Thoroughly researched
What it is: A keyword research tool by Neil Patel with a limited free plan that includes basic volume and competition data.
How to use it for beginner bloggers: Search your target keyword, check the basic competition score, and browse the related keyword suggestions it surfaces. The “Content Ideas” tab shows what posts have performed well on that topic, useful for understanding what search intent looks like in practice for your niche.
What you get free:
- 3 searches per day ✅
- Basic volume and competition data ✅
- Related keyword suggestions ✅
- Content ideas based on what already ranks ✅
Honest limitation: Three searches per day is genuinely restrictive. Treat it as a sanity check rather than a primary research tool, and combine it with Google Autocomplete for the best free results.
Personally used on The Income Plug
What it is: Using Claude as a keyword angle brainstorming partner, not as a source of search volume data, but as a fast generator of long-tail variations and audience-specific angles I might not think of on my own.
How I use it: I give Claude my niche, my target audience, and my broad topic, then ask for long – tail keyword variations and low-competition angles my specific reader might search. I use the suggestions as a starting point and then run the best ones through Google Autocomplete to verify real search demand exists. It cuts my brainstorming time down significantly.
What you get free:
- Unlimited brainstorming ✅
- Niche-specific angle variations ✅
- Long tail keyword generation ✅
- Fast idea iteration ✅
Honest limitation: Claude has no real search volume data. Treat every suggestion as a hypothesis to test, not a confirmed keyword to target. Always verify against Google Autocomplete before committing. Claude generates ideas; you validate them.
For more on how I use AI throughout the content process, this post on finding blog post ideas using AI covers my full workflow.
My Step-by-Step Keyword Research Process
Here is exactly what I do before writing every post on The Income Plug. It takes 15–20 minutes maximum.
Step 1: Start with your topic. Your content calendar already tells you what you’re writing about. Keyword research isn’t about finding something to write; it’s about finding the best phrasing for what you already planned to cover.
Step 2: Google autocomplete first. Type your broad topic into Google and screenshot every autocomplete suggestion. Then add modifiers: “for beginners,” “without,” “as a new blogger,” “step by step,” “for free.” Note every variation that appears. You’re building a list of phrases real people have searched recently.
Step 3: Check the competition reality. Take your best keyword candidate and Google it. Look at who’s sitting on page 1. If every result is from Forbes, HubSpot, or a site that’s been publishing since 2010, that keyword is too competitive for now. If you see smaller or newer sites in the mix, that keyword is achievable. This check takes two minutes and can save weeks of wasted effort.

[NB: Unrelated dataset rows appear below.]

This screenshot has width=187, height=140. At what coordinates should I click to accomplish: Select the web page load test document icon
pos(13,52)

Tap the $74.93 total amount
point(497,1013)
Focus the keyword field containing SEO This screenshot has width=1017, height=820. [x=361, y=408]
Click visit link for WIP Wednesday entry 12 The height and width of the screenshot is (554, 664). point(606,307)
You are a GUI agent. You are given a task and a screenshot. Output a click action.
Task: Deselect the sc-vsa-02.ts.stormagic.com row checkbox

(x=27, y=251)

Step 4: Verify search intent match. Ask yourself honestly: Does my planned post answer exactly what someone typing this phrase wants to find? If you’re writing a tutorial but the searcher wants a product comparison, you’re using the wrong keyword. Adjust the keyword or adjust the post angle until they match each other.

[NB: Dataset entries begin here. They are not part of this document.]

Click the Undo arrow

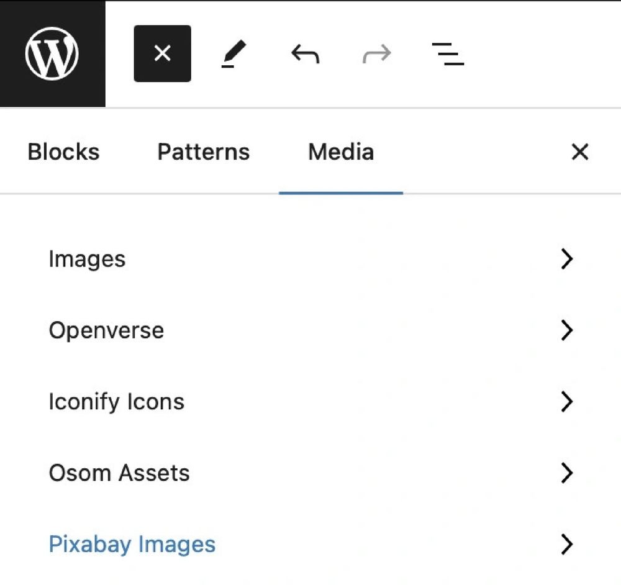(305, 54)
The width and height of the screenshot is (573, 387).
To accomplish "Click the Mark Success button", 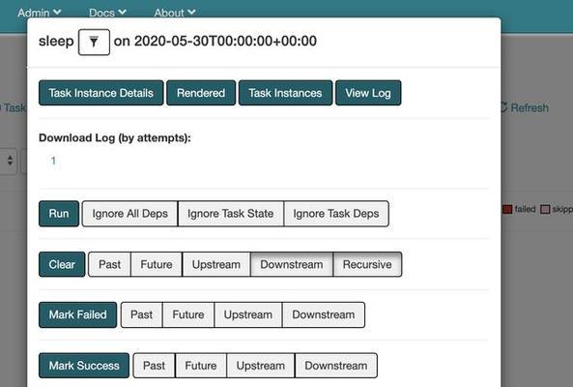I will (x=84, y=366).
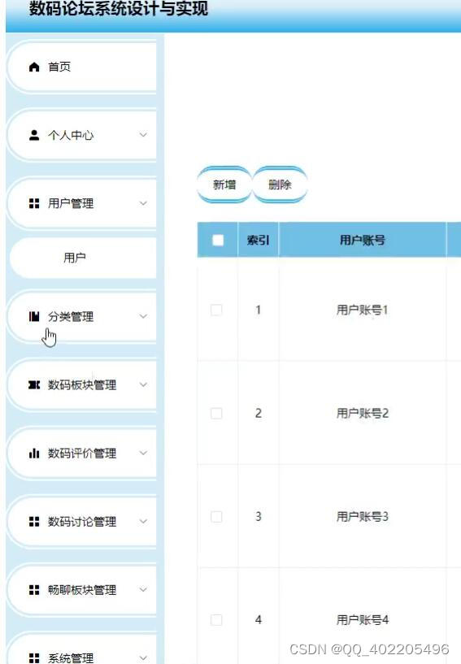Click the 索引 column header
The width and height of the screenshot is (461, 664).
[x=258, y=240]
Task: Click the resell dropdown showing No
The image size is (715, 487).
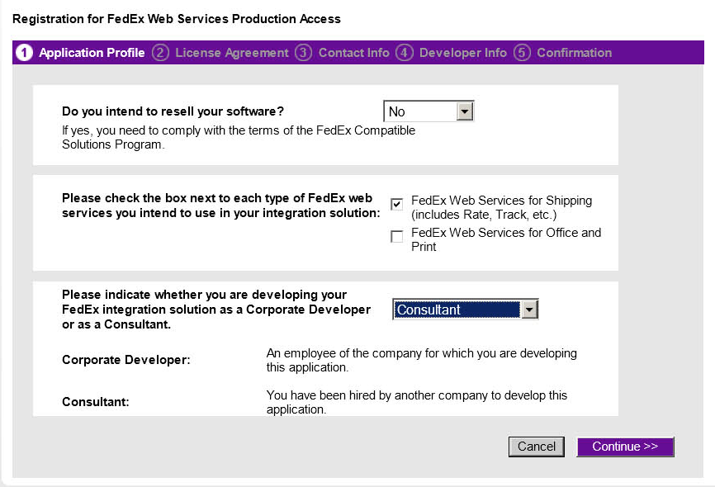Action: [x=420, y=111]
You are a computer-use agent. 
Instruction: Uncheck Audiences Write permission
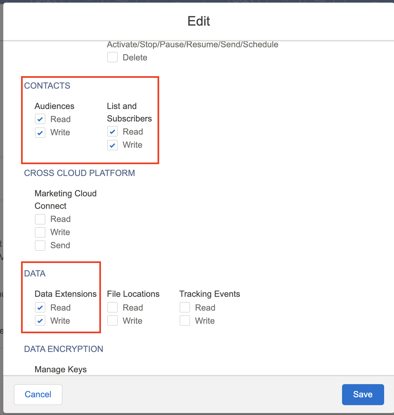point(40,133)
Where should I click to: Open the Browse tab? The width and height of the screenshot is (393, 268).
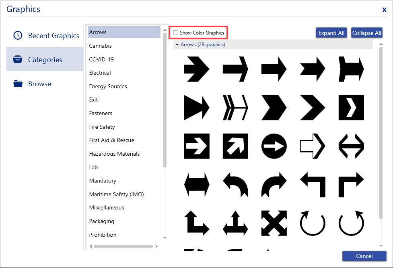(39, 84)
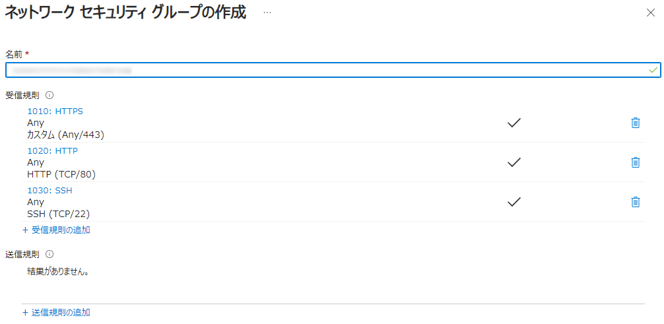Click the checkmark on the SSH rule row

pos(514,202)
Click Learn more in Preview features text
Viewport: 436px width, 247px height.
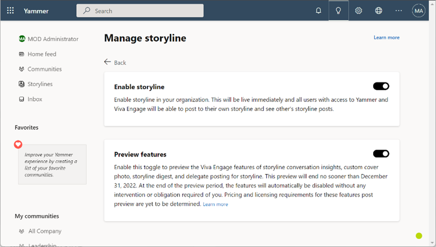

Step 5: Check your search console. Is anything similar already appearing for your site? If yes, this new post can build on existing momentum. If no, you may be entering new territory for your site, which is completely fine; just go in with realistic ranking timeline expectations.
Step 6: Finalize and write. One clear focus keyword. Long tail and specific. Low competition for a newer blog. Intent matches your content. Now stop researching and start writing.
Common Keyword Research Mistakes to Avoid
Mistake 1: Targeting head keywords. “Blogging tips,” “affiliate marketing,” and “make money online” these are out of reach for a new blog right now. Not because you’re not good enough, but because the competition is objectively too established. “Long tail” and “specific” are not consolation prizes. It’s the correct strategy for where you are right now.
Mistake 2: Chasing volume over relevance. A keyword with 50,000 monthly searches and the wrong intent is worthless to you. A keyword with 200 monthly searches and perfect intent is genuinely valuable. Ten visitors who needed exactly what you wrote are worth more than a thousand who clicked away in ten seconds.
Mistake 3: Ignoring your own Search Console. Your most valuable keyword data is already inside Search Console, free, accurate, and specific to your site. Most bloggers never check it properly. Queries already bringing impressions are confirmed demand signals. Use them to guide what you write next.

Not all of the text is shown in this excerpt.